TRAMA
Gli anziani genitori campagnoli intraprendono un lungo viaggio per visitare i figli sparsi nella metropoli. Ma quest’ultimi sono troppo impegnati per loro, finanche scocciati. Solo una nuora, vedova del figlio morto in guerra, dimostra riconoscenza per il gesto
RECENSIONI
"Cosa se ne fanno i genitori del tuo affetto quando sono nella tomba?". Rispettali e amali in vita, soprattutto se sono amorevoli (ottimi interpreti) come i due protagonisti, ritratti da Ozu nel loro saldo e consolidato amore e nell’immensa compostezza, segno distintivo di una dignità, di un'educazione all'antica che rifugge il lamentarsi, al contrario dei figli che dimostrano poco riguardo, imbrigliati nei tempi frenetici della società moderna che genera bambini viziati e maleducati (contrapposizione fra le ciminiere di Tokyo e il placido fluire del fiume nel paese di campagna). È sintomatico che sia una figura acquisita, la nuora, a dare e ricevere di più dai genitori acquisiti: le nuove generazioni stanno perdendo sempre più i valori concernenti la famiglia, la figura paterna, i legami di sangue. Fra l'esiguità di primi piani e una macchina da presa quasi rasoterra, prende forma un cinema di geometrie non schematiche ma sapidamente semplici, che Ozu ha ripetuto più volte, nei modi e contenuti, durante il suo cammino artistico: temi e storia li avevamo già scorsi, ad esempio, in Il tempo del raccolto del Grano, Il Figlio Unico (con il viaggio a Tokyo della madre), Fratelli e Sorelle della Famiglia Toda, e li ritroveremo in futuro, senza dispiacercene, forse qua un poco annoiati (la lunghezza pesa), là irritati da un conservatorismo controcorrente, ma con gran rispetto per il lavoro di un uomo il cui trasporto morale è tanto sincero da appassionare a questo "nulla" rappresentato, estratto cioè da un quotidiano rituale, fatto di banalità e formalità che, per Ozu, simboleggiano l'armonia.
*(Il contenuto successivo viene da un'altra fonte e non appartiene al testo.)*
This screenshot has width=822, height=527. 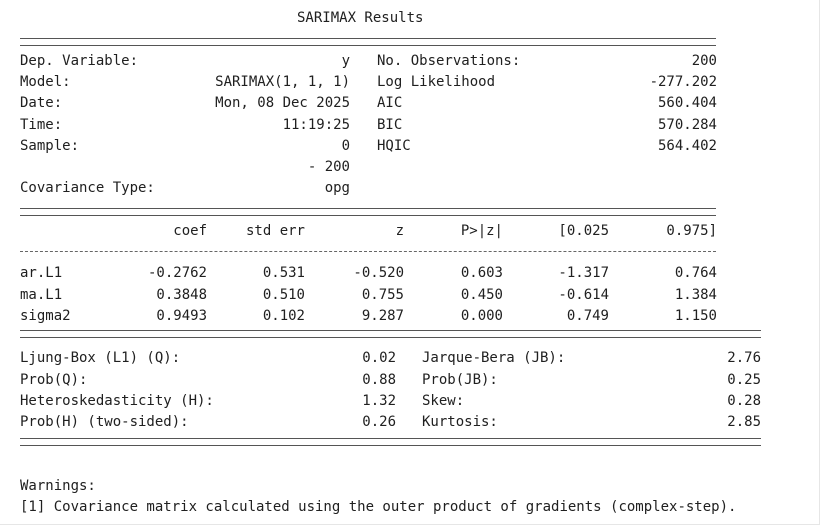 What do you see at coordinates (696, 295) in the screenshot?
I see `cell-ma-l1-ci-upper: 1.384` at bounding box center [696, 295].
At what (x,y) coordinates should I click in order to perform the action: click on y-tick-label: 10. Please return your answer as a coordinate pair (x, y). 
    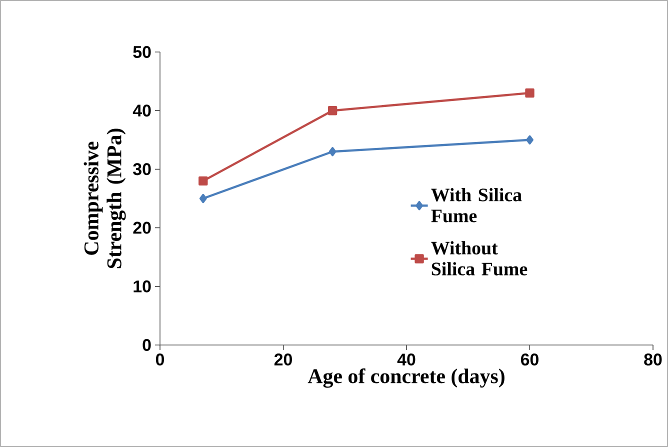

Non si creda, poi, che l'apologo sia semplicistico: non c'è poi tanto manicheismo nella contrapposizione vecchi/giovani, le “colpe” sono della “Vita”, mai del singolo e il sentimento finale, sebbene nostalgico del passato, è anche d'accettazione delle mutazioni. La polemica, coerentemente con il messaggio, è solo sussurrata. Lo sceneggiatore Kogo Noda s'è ispirato a Cupo Tramonto di Leo McCarey (che Ozu non ha visto).